Contrast enhancement within a lesion
after the administration of gadolinium is the most reliable way of
differentiating solid from cystic lesions.21 Enhancement
within a cystic lesion can differentiate debris from true solid tissue
(Figure1). Contrast-enhanced T1-weighted images are also used to
characterize the degree and pattern of enhancement, as this is a
reliable differentiating factor between the three most common subtypes
of RCC.22-24 During the corticomedullary phase, clear-cell
RCC demonstrates avid enhancement, papillary RCC demonstrates relatively
low grade enhancement, and chromophobe RCC demonstrates intermediate
enhancement. A percentage SI change threshold of 84% in the
corticomedullary phase has been shown to differentiate clear cell RCC
from papillary RCC with 93% sensitivity and 96% specificity.23
Post-contrast
imaging in the coronal or oblique sagittal planes is particularly
helpful to detect small peripheral enhancing components within lesions
that are predominantly cystic. Although most of these lesions containing
“simple” fluid and small solid components represent low-grade
clear-cell RCC, cystic lesions with internal hemorrhage and
peripheral-papillary nodules are more likely to be papillary RCC.19 Other features, such as a delayed enhancing central scar, may favor diagnosis of oncocytoma rather than RCC.9
Besides
small size, other challenges in detection of enhancing elements include
pre-contrast high signal within lesions, which may either mimic or mask
enhancing components. Subtraction imaging allows detection of
enhancement above and beyond the native pre-contrast hyperintense signal
within the lesion25 (Figure 1). It also allows for easier detection of low-grade enhancement in lesions, such as in papillary RCC.11
On the other hand, it may reveal lack of enhancement in a lesion that
is hyperintense on post-contrast images owing to inherent high
T1-weighted signal. Another potential confounding factor when evaluating
a renal lesion on T1 pre- and post-contrast images may be inhomogeneous
fat suppression. In addition to decreasing lesion-to-background
contrast, inhomogeneous fat suppression can potentially mask enhancement
when seen adjacent to the lesion in question. The authors have seen
much more reliable and homogeneous exclusion of the fat signal on mDIXON
images compared with 3D, T1, fat-suppressed GRE images.7
Furthermore, mDIXON acquisition allows for reconstruction of IP, OP,
water-only (used for dynamic imaging) and fat-only image datasets. The
fat-only reconstructed images may assist in detection of small amounts
of intracellular lipid within lesions, not readily identified when
comparing the 2-dimensional IP and OP GRE images.
Post-contrast
images can help assess the renal vascular anatomy including the arterial
supply to the kidney, which may have surgical implications, as well as
the presence of tumor (ie, enhancing) and/or bland (ie, nonenhancing)

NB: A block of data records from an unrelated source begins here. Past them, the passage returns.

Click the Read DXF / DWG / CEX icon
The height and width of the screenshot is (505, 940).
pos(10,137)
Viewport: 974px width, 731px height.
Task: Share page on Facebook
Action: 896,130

thrombus with the renal vein and IVC.
Conclusion
MR imaging offers advantages over CT and US for characterization of
renal masses and is especially attractive due to its lack of exposure to
ionizing radiation, superior inherent contrast differentiation, and
multiplanar capabilities. A robust high-quality MR protocol, such as the
one outlined in this article, can help facilitate clinical management
or provide viable options for imaging follow-up.